##### Material shown #####
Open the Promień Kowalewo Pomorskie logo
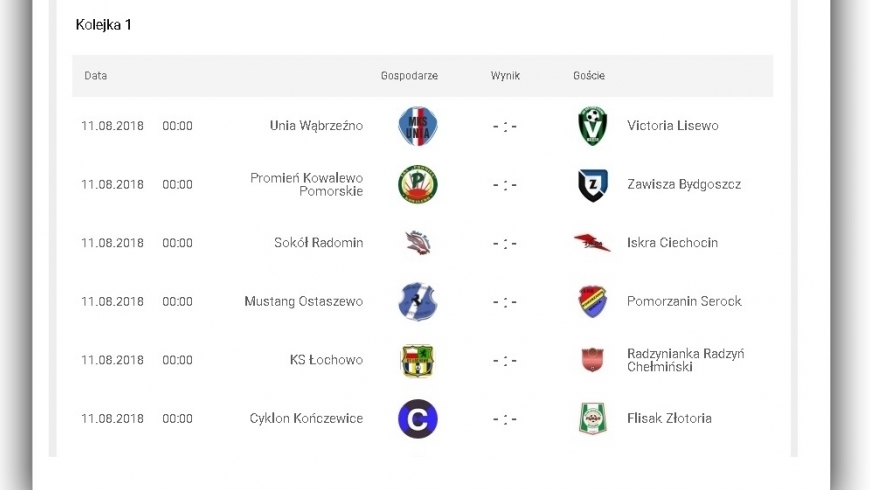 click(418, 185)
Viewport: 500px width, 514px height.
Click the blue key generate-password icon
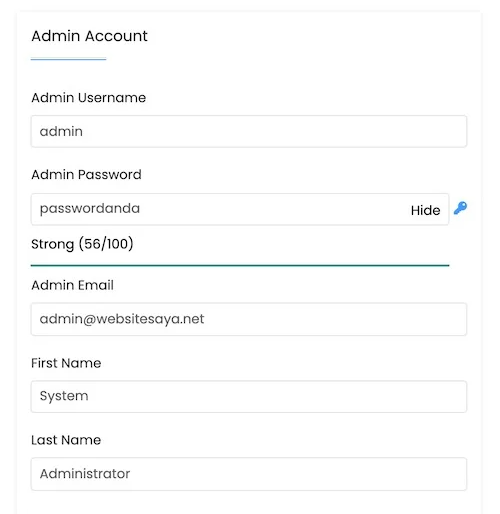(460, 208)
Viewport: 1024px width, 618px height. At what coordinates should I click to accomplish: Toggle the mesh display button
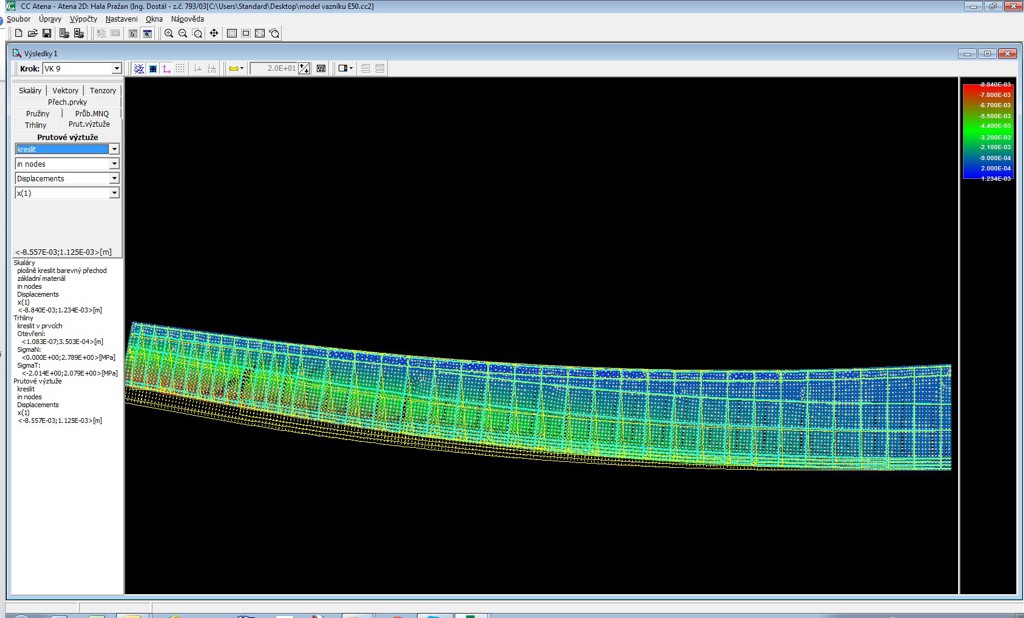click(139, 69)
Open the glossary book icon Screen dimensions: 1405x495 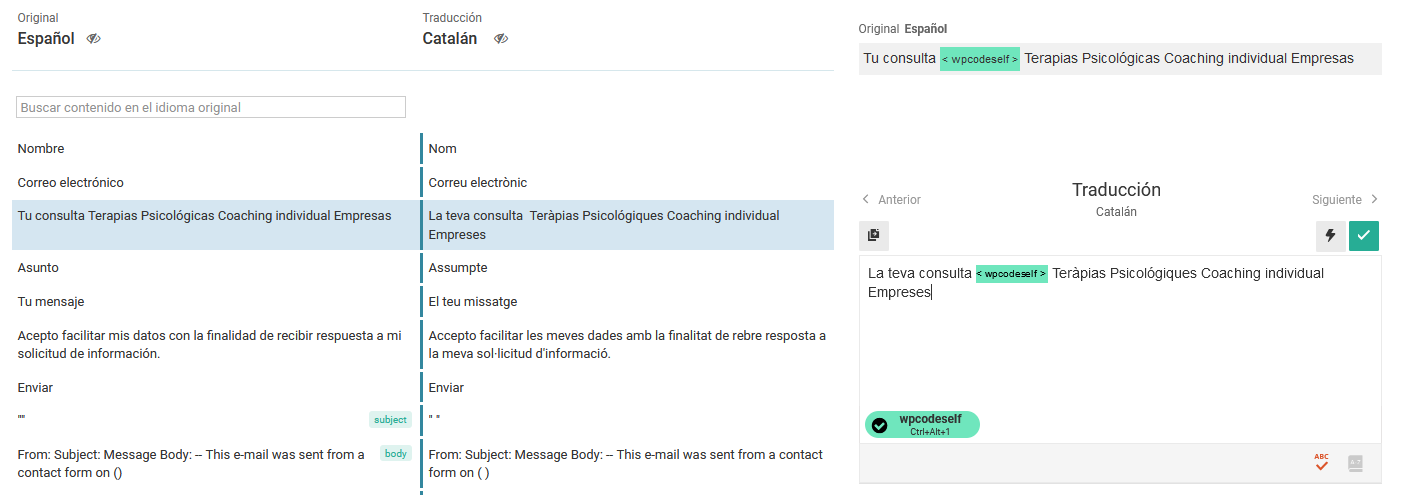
#####
About this exercise: Your task is to repeat, word for word and with no picture, every line from the one that contains "Viewport: 500px width, 514px height." through the last line of the data.

Written answer:
Viewport: 500px width, 514px height.
Click the blue key generate-password icon
(460, 208)
Viewport: 1024px width, 618px height. At what coordinates should I click to accomplish: Toggle the mesh display button
click(139, 69)
Open the glossary book icon Screen dimensions: 1405x495 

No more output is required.